» PROVIDED RECORDS:

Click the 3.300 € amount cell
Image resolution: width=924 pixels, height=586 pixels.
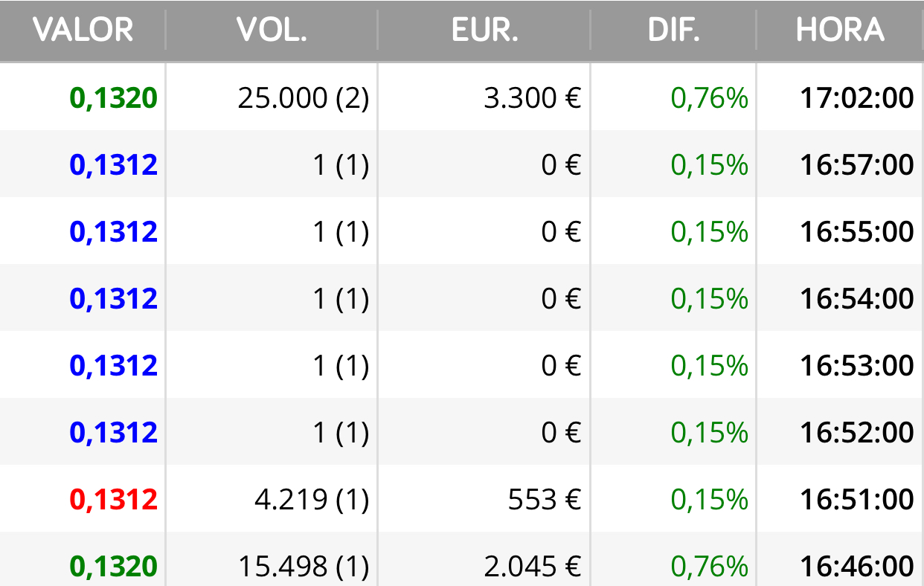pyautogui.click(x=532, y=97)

--

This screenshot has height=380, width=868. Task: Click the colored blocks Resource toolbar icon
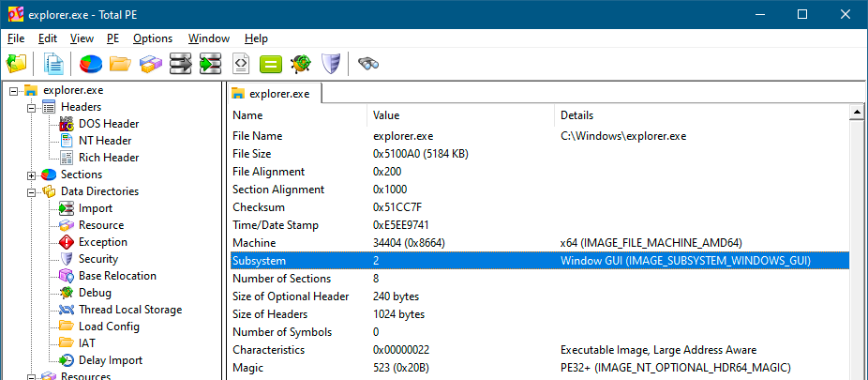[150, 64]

---

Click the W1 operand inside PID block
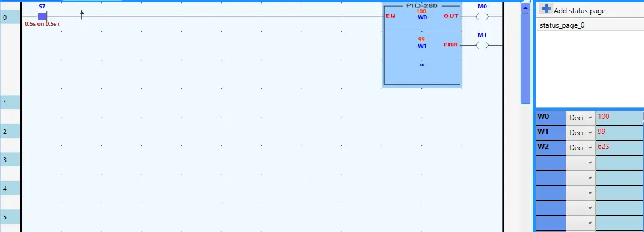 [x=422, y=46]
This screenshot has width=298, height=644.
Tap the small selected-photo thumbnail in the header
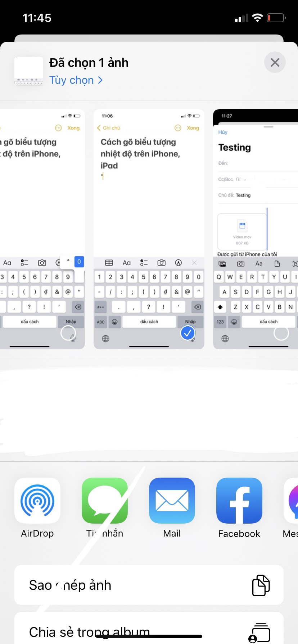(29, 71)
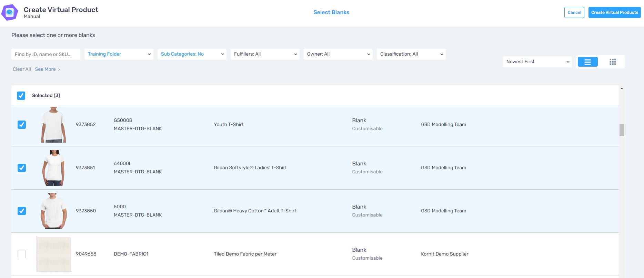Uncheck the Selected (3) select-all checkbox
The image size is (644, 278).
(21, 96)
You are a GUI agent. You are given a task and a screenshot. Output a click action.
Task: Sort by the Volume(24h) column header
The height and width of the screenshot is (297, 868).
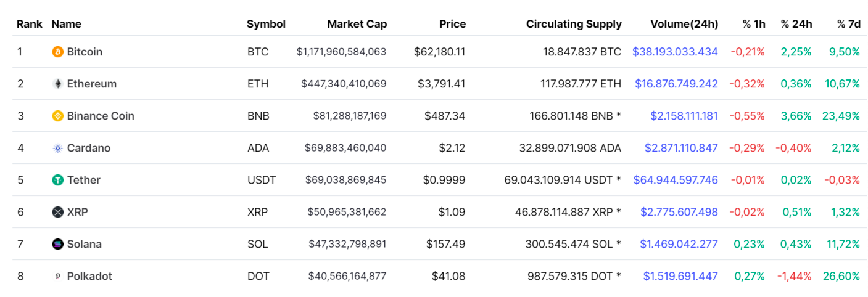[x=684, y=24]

» PROBLEM TO WORK ON: Every line above from the one with "Click the W1 operand inside PID block" down to the one with "You are a GUI" must be written out exactly, and no picture may appear.

» SOLUTION TO THIS EXERCISE:
Click the W1 operand inside PID block
 [x=422, y=46]
This screenshot has width=298, height=644.
Tap the small selected-photo thumbnail in the header
(29, 71)
Uncheck the Selected (3) select-all checkbox
The image size is (644, 278).
(21, 96)
You are a GUI agent. You are given a task and a screenshot. Output a click action.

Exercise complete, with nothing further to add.